■ **Task item**
What you should output is the data below, unchanged in every character.

• • • •

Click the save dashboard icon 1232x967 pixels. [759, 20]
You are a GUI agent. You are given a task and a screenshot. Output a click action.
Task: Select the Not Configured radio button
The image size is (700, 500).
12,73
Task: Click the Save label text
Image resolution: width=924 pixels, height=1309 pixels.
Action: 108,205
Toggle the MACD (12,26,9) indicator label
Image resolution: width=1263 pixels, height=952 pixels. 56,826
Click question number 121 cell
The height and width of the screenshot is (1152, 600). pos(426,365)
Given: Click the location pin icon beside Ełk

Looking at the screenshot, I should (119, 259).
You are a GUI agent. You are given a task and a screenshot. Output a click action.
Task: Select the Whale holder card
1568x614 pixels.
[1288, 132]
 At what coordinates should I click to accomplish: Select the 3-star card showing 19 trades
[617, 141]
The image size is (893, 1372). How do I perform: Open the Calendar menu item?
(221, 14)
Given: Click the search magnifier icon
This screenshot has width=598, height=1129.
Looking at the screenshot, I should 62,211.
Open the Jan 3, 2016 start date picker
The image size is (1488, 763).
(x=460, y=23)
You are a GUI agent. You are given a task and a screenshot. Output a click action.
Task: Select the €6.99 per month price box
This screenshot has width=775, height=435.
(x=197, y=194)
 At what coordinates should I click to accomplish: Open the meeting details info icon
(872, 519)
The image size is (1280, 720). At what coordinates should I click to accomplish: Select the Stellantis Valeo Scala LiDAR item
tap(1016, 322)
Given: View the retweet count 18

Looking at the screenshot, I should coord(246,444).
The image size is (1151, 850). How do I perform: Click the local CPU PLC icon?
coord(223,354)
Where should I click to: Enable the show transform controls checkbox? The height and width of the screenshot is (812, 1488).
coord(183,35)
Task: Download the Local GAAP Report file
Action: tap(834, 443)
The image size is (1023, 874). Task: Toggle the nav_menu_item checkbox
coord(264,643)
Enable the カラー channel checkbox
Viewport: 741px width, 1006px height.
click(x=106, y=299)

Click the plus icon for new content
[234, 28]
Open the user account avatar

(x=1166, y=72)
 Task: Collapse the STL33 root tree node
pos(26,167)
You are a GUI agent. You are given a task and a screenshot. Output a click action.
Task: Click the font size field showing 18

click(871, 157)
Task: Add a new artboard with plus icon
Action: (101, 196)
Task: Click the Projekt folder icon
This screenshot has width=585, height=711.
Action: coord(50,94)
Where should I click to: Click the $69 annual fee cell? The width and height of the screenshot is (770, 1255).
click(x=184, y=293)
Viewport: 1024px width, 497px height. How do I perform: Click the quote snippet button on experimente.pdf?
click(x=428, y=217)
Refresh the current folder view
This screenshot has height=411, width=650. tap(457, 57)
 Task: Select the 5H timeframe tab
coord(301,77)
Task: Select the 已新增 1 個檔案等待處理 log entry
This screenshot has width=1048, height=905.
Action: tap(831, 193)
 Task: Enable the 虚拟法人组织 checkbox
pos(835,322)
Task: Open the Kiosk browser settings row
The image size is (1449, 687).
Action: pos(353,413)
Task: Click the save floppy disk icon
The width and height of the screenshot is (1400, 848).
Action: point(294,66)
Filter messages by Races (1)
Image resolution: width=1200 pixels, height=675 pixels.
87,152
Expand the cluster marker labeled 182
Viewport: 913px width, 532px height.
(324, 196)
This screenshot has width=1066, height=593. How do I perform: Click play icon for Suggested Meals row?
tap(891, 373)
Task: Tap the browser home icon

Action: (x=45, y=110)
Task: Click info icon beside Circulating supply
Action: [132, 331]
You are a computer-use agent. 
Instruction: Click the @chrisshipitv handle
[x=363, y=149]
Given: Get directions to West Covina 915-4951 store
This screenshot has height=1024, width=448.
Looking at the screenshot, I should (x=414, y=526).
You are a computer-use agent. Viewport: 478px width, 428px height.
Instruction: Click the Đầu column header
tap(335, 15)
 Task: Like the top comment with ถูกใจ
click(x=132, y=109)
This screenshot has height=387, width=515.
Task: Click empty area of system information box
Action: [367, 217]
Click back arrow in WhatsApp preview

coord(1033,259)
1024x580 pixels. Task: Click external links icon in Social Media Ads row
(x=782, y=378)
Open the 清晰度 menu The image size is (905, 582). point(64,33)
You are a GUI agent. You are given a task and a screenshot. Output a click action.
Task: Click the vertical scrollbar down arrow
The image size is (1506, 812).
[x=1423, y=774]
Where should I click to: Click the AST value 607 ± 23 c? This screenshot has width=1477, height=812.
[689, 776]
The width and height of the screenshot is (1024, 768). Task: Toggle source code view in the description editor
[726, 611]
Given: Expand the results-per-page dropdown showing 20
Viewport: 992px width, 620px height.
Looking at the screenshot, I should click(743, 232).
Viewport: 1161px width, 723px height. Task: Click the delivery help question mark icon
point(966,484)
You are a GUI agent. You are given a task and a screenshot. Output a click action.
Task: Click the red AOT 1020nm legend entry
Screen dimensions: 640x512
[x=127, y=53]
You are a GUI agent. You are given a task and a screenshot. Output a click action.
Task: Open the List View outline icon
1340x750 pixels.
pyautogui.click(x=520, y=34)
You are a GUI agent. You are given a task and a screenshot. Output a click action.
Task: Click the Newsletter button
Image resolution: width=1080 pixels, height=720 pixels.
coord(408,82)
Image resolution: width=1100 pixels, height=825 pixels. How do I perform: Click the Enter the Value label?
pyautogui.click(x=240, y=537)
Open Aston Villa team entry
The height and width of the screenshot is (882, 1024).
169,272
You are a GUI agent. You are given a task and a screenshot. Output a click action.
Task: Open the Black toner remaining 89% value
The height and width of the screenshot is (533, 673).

• • • •

■ **Exercise answer**
Click the save dashboard icon 1232x967 pixels. [759, 20]
You are a GUI agent. You are given a task and a screenshot. Output a click action.
Task: Select the Not Configured radio button
The image size is (700, 500).
12,73
Task: Click the Save label text
Image resolution: width=924 pixels, height=1309 pixels.
Action: 108,205
Toggle the MACD (12,26,9) indicator label
Image resolution: width=1263 pixels, height=952 pixels. 56,826
Click question number 121 cell
The height and width of the screenshot is (1152, 600). pos(426,365)
Given: Click the location pin icon beside Ełk

Looking at the screenshot, I should (119, 259).
You are a GUI agent. You are given a task and a screenshot. Output a click action.
Task: Select the Whale holder card
1568x614 pixels.
[1288, 132]
 At what coordinates should I click to accomplish: Select the 3-star card showing 19 trades
[617, 141]
The image size is (893, 1372). How do I perform: Open the Calendar menu item?
(221, 14)
Given: Click the search magnifier icon
This screenshot has width=598, height=1129.
Looking at the screenshot, I should 62,211.
Open the Jan 3, 2016 start date picker
The image size is (1488, 763).
(x=460, y=23)
You are a GUI agent. You are given a task and a screenshot. Output a click action.
Task: Select the €6.99 per month price box
This screenshot has width=775, height=435.
(x=197, y=194)
 At what coordinates should I click to accomplish: Open the meeting details info icon
(872, 519)
The image size is (1280, 720). At what coordinates should I click to accomplish: Select the Stellantis Valeo Scala LiDAR item
tap(1016, 322)
Given: View the retweet count 18

Looking at the screenshot, I should coord(246,444).
The image size is (1151, 850). How do I perform: Click the local CPU PLC icon?
coord(223,354)
Where should I click to: Enable the show transform controls checkbox? The height and width of the screenshot is (812, 1488).
coord(183,35)
Task: Download the Local GAAP Report file
Action: tap(834, 443)
The image size is (1023, 874). Task: Toggle the nav_menu_item checkbox
coord(264,643)
Enable the カラー channel checkbox
Viewport: 741px width, 1006px height.
click(x=106, y=299)

Click the plus icon for new content
[234, 28]
Open the user account avatar

(x=1166, y=72)
 Task: Collapse the STL33 root tree node
pos(26,167)
You are a GUI agent. You are given a task and a screenshot. Output a click action.
Task: Click the font size field showing 18

click(871, 157)
Task: Add a new artboard with plus icon
Action: (101, 196)
Task: Click the Projekt folder icon
This screenshot has width=585, height=711.
Action: coord(50,94)
Where should I click to: Click the $69 annual fee cell? The width and height of the screenshot is (770, 1255).
click(x=184, y=293)
Viewport: 1024px width, 497px height. How do I perform: Click the quote snippet button on experimente.pdf?
click(x=428, y=217)
Refresh the current folder view
This screenshot has height=411, width=650. tap(457, 57)
 Task: Select the 5H timeframe tab
coord(301,77)
Task: Select the 已新增 1 個檔案等待處理 log entry
This screenshot has width=1048, height=905.
Action: tap(831, 193)
 Task: Enable the 虚拟法人组织 checkbox
pos(835,322)
Task: Open the Kiosk browser settings row
The image size is (1449, 687).
Action: pos(353,413)
Task: Click the save floppy disk icon
The width and height of the screenshot is (1400, 848).
Action: point(294,66)
Filter messages by Races (1)
Image resolution: width=1200 pixels, height=675 pixels.
87,152
Expand the cluster marker labeled 182
Viewport: 913px width, 532px height.
(324, 196)
This screenshot has width=1066, height=593. How do I perform: Click play icon for Suggested Meals row?
tap(891, 373)
Task: Tap the browser home icon

Action: (x=45, y=110)
Task: Click info icon beside Circulating supply
Action: [132, 331]
You are a computer-use agent. 
Instruction: Click the @chrisshipitv handle
[x=363, y=149]
Given: Get directions to West Covina 915-4951 store
This screenshot has height=1024, width=448.
Looking at the screenshot, I should (x=414, y=526).
You are a computer-use agent. Viewport: 478px width, 428px height.
Instruction: Click the Đầu column header
tap(335, 15)
 Task: Like the top comment with ถูกใจ
click(x=132, y=109)
This screenshot has height=387, width=515.
Task: Click empty area of system information box
Action: [367, 217]
Click back arrow in WhatsApp preview

coord(1033,259)
1024x580 pixels. Task: Click external links icon in Social Media Ads row
(x=782, y=378)
Open the 清晰度 menu The image size is (905, 582). point(64,33)
You are a GUI agent. You are given a task and a screenshot. Output a click action.
Task: Click the vertical scrollbar down arrow
The image size is (1506, 812).
[x=1423, y=774]
Where should I click to: Click the AST value 607 ± 23 c? This screenshot has width=1477, height=812.
[689, 776]
The width and height of the screenshot is (1024, 768). Task: Toggle source code view in the description editor
[726, 611]
Given: Expand the results-per-page dropdown showing 20
Viewport: 992px width, 620px height.
Looking at the screenshot, I should click(743, 232).
Viewport: 1161px width, 723px height. Task: Click the delivery help question mark icon
point(966,484)
You are a GUI agent. You are given a task and a screenshot. Output a click action.
Task: Click the red AOT 1020nm legend entry
Screen dimensions: 640x512
[x=127, y=53]
You are a GUI agent. You are given a task and a screenshot. Output a click action.
Task: Open the List View outline icon
1340x750 pixels.
pyautogui.click(x=520, y=34)
You are a GUI agent. You are given a task and a screenshot. Output a click action.
Task: Click the Newsletter button
Image resolution: width=1080 pixels, height=720 pixels.
coord(408,82)
Image resolution: width=1100 pixels, height=825 pixels. How do I perform: Click the Enter the Value label?
pyautogui.click(x=240, y=537)
Open Aston Villa team entry
The height and width of the screenshot is (882, 1024).
169,272
You are a GUI agent. You are given a task and a screenshot. Output a click action.
Task: Open the Black toner remaining 89% value
The height and width of the screenshot is (533, 673).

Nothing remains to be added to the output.